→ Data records
↓

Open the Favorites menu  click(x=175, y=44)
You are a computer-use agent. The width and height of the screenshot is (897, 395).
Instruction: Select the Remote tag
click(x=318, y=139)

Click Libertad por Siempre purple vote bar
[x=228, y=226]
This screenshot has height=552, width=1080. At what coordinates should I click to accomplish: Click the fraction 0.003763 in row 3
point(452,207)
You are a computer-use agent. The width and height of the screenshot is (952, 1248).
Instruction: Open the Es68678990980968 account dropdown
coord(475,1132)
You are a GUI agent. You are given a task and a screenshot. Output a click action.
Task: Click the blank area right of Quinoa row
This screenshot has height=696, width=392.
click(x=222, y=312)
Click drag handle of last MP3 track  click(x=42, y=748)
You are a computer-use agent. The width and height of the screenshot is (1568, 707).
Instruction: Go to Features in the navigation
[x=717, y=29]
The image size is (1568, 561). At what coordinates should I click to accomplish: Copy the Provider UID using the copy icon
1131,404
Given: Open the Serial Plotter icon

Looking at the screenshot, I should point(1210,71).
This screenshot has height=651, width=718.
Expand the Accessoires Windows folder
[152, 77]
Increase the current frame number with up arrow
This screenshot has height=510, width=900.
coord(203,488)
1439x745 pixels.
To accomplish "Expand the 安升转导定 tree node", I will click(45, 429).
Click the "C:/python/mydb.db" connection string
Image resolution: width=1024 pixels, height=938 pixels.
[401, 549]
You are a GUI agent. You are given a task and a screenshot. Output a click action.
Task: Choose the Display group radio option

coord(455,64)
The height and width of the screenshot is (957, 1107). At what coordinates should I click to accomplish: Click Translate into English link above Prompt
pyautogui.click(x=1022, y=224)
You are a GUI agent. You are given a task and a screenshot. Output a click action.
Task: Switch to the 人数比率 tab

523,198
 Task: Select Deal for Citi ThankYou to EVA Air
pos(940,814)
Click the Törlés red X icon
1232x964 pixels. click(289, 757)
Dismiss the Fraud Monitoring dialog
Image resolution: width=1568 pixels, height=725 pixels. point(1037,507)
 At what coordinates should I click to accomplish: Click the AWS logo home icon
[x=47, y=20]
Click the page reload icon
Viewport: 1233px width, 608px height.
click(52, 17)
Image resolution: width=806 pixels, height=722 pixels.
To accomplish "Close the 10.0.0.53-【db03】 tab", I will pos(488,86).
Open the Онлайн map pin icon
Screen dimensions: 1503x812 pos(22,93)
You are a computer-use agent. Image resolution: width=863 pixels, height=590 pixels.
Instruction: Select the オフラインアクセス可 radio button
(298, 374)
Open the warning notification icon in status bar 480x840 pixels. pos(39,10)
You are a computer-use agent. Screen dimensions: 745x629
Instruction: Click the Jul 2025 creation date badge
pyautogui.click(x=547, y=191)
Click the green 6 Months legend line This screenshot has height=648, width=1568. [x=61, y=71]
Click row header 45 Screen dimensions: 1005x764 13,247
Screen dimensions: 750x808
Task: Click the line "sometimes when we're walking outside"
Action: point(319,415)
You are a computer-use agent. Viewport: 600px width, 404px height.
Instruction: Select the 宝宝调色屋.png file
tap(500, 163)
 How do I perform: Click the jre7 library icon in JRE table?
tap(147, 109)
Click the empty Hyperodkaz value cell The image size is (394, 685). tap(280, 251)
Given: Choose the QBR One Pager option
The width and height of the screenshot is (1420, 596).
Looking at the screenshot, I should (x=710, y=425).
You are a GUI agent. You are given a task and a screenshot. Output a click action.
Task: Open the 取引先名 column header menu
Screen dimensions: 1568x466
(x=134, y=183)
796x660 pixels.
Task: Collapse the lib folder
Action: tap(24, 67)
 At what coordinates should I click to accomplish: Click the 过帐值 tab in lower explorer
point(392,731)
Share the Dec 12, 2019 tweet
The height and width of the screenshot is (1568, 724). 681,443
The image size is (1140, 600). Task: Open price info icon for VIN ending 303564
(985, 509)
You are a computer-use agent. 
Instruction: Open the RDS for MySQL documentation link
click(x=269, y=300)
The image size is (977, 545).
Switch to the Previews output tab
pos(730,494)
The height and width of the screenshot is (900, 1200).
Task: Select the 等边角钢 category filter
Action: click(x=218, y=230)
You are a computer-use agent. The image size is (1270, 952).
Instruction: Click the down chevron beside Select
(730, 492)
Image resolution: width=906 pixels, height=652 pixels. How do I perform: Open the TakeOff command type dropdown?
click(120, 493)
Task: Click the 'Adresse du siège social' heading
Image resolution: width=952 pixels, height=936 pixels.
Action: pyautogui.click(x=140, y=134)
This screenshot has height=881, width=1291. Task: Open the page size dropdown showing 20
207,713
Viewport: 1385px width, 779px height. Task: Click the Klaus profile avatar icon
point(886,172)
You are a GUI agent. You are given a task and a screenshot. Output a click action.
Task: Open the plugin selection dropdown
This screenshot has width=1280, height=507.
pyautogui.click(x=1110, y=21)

↑

→ Problem requirements
Reproduce the records above exactly. Leave nothing out.

→ Answer to this exercise
Open the Favorites menu  click(x=175, y=44)
You are a computer-use agent. The width and height of the screenshot is (897, 395).
Instruction: Select the Remote tag
click(x=318, y=139)

Click Libertad por Siempre purple vote bar
[x=228, y=226]
This screenshot has height=552, width=1080. At what coordinates should I click to accomplish: Click the fraction 0.003763 in row 3
point(452,207)
You are a computer-use agent. The width and height of the screenshot is (952, 1248).
Instruction: Open the Es68678990980968 account dropdown
coord(475,1132)
You are a GUI agent. You are given a task and a screenshot. Output a click action.
Task: Click the blank area right of Quinoa row
This screenshot has height=696, width=392.
click(x=222, y=312)
Click drag handle of last MP3 track  click(x=42, y=748)
You are a computer-use agent. The width and height of the screenshot is (1568, 707).
Instruction: Go to Features in the navigation
[x=717, y=29]
The image size is (1568, 561). At what coordinates should I click to accomplish: Copy the Provider UID using the copy icon
1131,404
Given: Open the Serial Plotter icon

Looking at the screenshot, I should point(1210,71).
This screenshot has height=651, width=718.
Expand the Accessoires Windows folder
[152, 77]
Increase the current frame number with up arrow
This screenshot has height=510, width=900.
coord(203,488)
1439x745 pixels.
To accomplish "Expand the 安升转导定 tree node", I will click(45, 429).
Click the "C:/python/mydb.db" connection string
Image resolution: width=1024 pixels, height=938 pixels.
[401, 549]
You are a GUI agent. You are given a task and a screenshot. Output a click action.
Task: Choose the Display group radio option

coord(455,64)
The height and width of the screenshot is (957, 1107). At what coordinates should I click to accomplish: Click Translate into English link above Prompt
pyautogui.click(x=1022, y=224)
You are a GUI agent. You are given a task and a screenshot. Output a click action.
Task: Switch to the 人数比率 tab

523,198
 Task: Select Deal for Citi ThankYou to EVA Air
pos(940,814)
Click the Törlés red X icon
1232x964 pixels. click(289, 757)
Dismiss the Fraud Monitoring dialog
Image resolution: width=1568 pixels, height=725 pixels. point(1037,507)
 At what coordinates should I click to accomplish: Click the AWS logo home icon
[x=47, y=20]
Click the page reload icon
Viewport: 1233px width, 608px height.
click(52, 17)
Image resolution: width=806 pixels, height=722 pixels.
To accomplish "Close the 10.0.0.53-【db03】 tab", I will pos(488,86).
Open the Онлайн map pin icon
Screen dimensions: 1503x812 pos(22,93)
You are a computer-use agent. Image resolution: width=863 pixels, height=590 pixels.
Instruction: Select the オフラインアクセス可 radio button
(298, 374)
Open the warning notification icon in status bar 480x840 pixels. pos(39,10)
You are a computer-use agent. Screen dimensions: 745x629
Instruction: Click the Jul 2025 creation date badge
pyautogui.click(x=547, y=191)
Click the green 6 Months legend line This screenshot has height=648, width=1568. [x=61, y=71]
Click row header 45 Screen dimensions: 1005x764 13,247
Screen dimensions: 750x808
Task: Click the line "sometimes when we're walking outside"
Action: point(319,415)
You are a computer-use agent. Viewport: 600px width, 404px height.
Instruction: Select the 宝宝调色屋.png file
tap(500, 163)
 How do I perform: Click the jre7 library icon in JRE table?
tap(147, 109)
Click the empty Hyperodkaz value cell The image size is (394, 685). tap(280, 251)
Given: Choose the QBR One Pager option
The width and height of the screenshot is (1420, 596).
Looking at the screenshot, I should (x=710, y=425).
You are a GUI agent. You are given a task and a screenshot. Output a click action.
Task: Open the 取引先名 column header menu
Screen dimensions: 1568x466
(x=134, y=183)
796x660 pixels.
Task: Collapse the lib folder
Action: tap(24, 67)
 At what coordinates should I click to accomplish: Click the 过帐值 tab in lower explorer
point(392,731)
Share the Dec 12, 2019 tweet
The height and width of the screenshot is (1568, 724). 681,443
The image size is (1140, 600). Task: Open price info icon for VIN ending 303564
(985, 509)
You are a computer-use agent. 
Instruction: Open the RDS for MySQL documentation link
click(x=269, y=300)
The image size is (977, 545).
Switch to the Previews output tab
pos(730,494)
The height and width of the screenshot is (900, 1200).
Task: Select the 等边角钢 category filter
Action: click(x=218, y=230)
You are a computer-use agent. The image size is (1270, 952).
Instruction: Click the down chevron beside Select
(730, 492)
Image resolution: width=906 pixels, height=652 pixels. How do I perform: Open the TakeOff command type dropdown?
click(120, 493)
Task: Click the 'Adresse du siège social' heading
Image resolution: width=952 pixels, height=936 pixels.
Action: pyautogui.click(x=140, y=134)
This screenshot has height=881, width=1291. Task: Open the page size dropdown showing 20
207,713
Viewport: 1385px width, 779px height. Task: Click the Klaus profile avatar icon
point(886,172)
You are a GUI agent. You are given a task and a screenshot. Output a click action.
Task: Open the plugin selection dropdown
This screenshot has width=1280, height=507.
pyautogui.click(x=1110, y=21)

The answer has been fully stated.